Kesenjangan adopsi AI masih terjadi

Jakarta (ANTARA) - Laporan baru bertajuk "State of Organizational Health 2025" yang dikeluarkan oleh perusahaan konsultan dan pelatihan pengembangan kepemimpinan Dale Carnegie menunjukkan masih adanya kesenjangan dalam adopsi teknologi dan kecerdasan buatan (Artificial Intelligence/AI).
"Pimpinan menganggap integrasinya mulus, tetapi di bawah ternyata rendah. Ada gap dan itu isu yang artinya proses integrasi AI itu dianggap tidak menguntungkan bagi level bawah," kata President & CEO Dale Carnegie Global Joe Hart dalam acara diskusi di Jakarta, Senin.
Di tengah akselerasi adopsi kecerdasan buatan, banyak organisasi dinilai masih menghadapi tantangan mendasar seperti kesenjangan persepsi antara pimpinan dan kontributor individual (staf).

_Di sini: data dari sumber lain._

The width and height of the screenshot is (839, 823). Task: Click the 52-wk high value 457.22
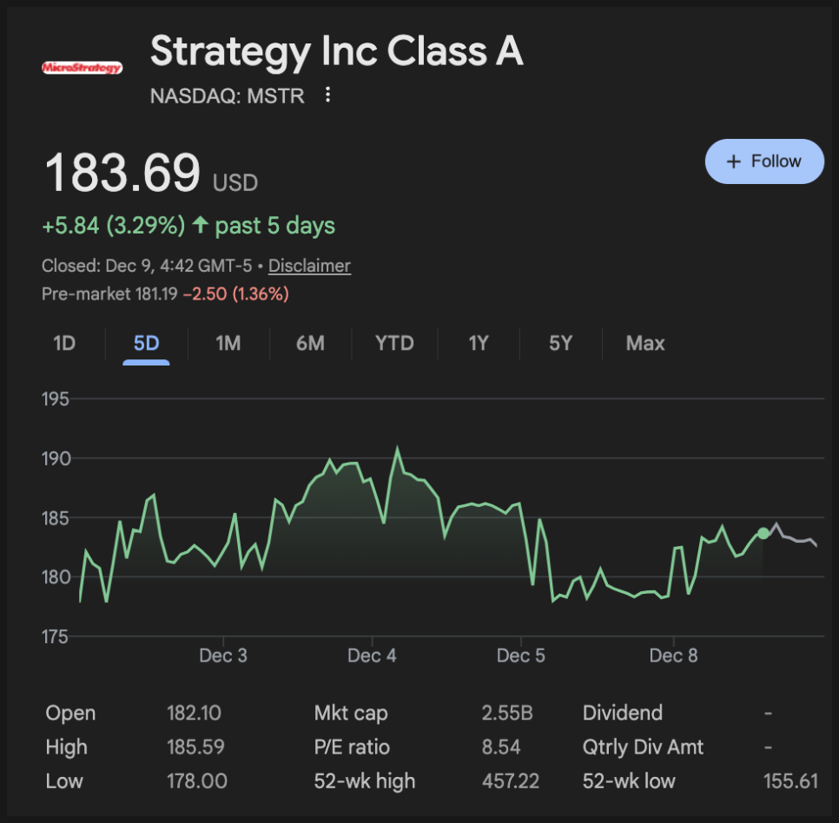pyautogui.click(x=510, y=780)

Laporan Dale Carnegie menyebutkan bahwa 54,2 persen responden di jenjang pimpinan puncak menyatakan integrasi teknologi dan AI di perusahaan mereka efektif atau transformatif, tetapi hanya 11,2 persen responden di jenjang staf atau kontributor individual yang setuju.

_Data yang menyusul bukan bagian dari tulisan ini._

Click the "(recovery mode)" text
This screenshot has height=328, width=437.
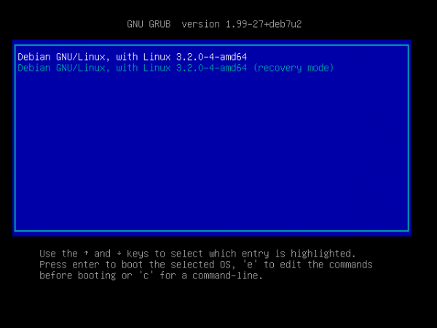tap(294, 68)
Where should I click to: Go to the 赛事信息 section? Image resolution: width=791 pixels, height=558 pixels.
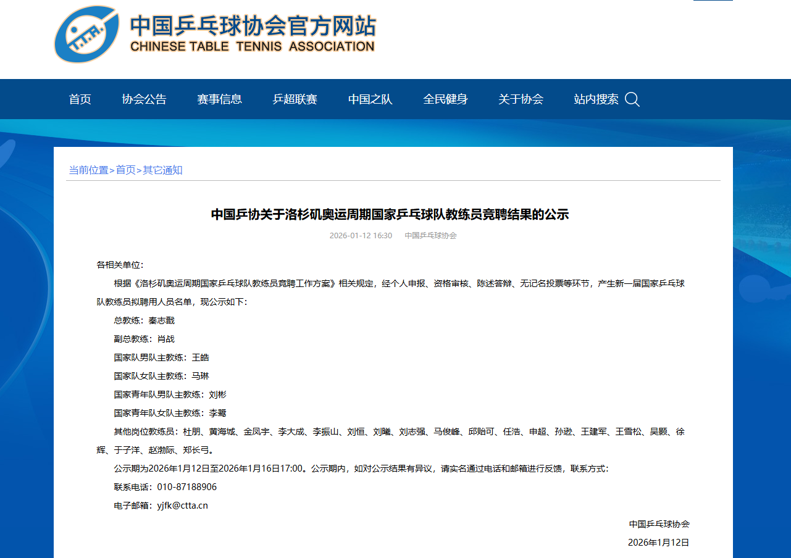[219, 99]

Menurut laporan tersebut, keberhasilan transformasi AI sangat ditentukan oleh kemampuan pemimpin dalam membangun kejelasan, kepercayaan, dan keterlibatan manusia di seluruh lapisan organisasi.
Joe Hart menekankan bahwa peran kepemimpinan menjadi semakin krusial pada era pemanfaatan AI, yang menuntut pemimpin untuk menghadirkan kejelasan dan ketenangan.
"AI dapat meningkatkan efisiensi, tetapi manusialah yang menentukan bagaimana keputusan diambil, kepercayaan dibangun, dan organisasi bergerak maju. Ketika pemimpin mampu memimpin manusia dengan sadar, teknologi akan benar-benar memberi dampak," katanya.
Laporan Dale Carnegie menegaskan bahwa tanpa kepemimpinan yang kuat, percepatan adopsi teknologi justru berisiko menciptakan kelelahan organisasi, menurunnya keterlibatan, dan berkurangnya kepercayaan dalam jangka panjang.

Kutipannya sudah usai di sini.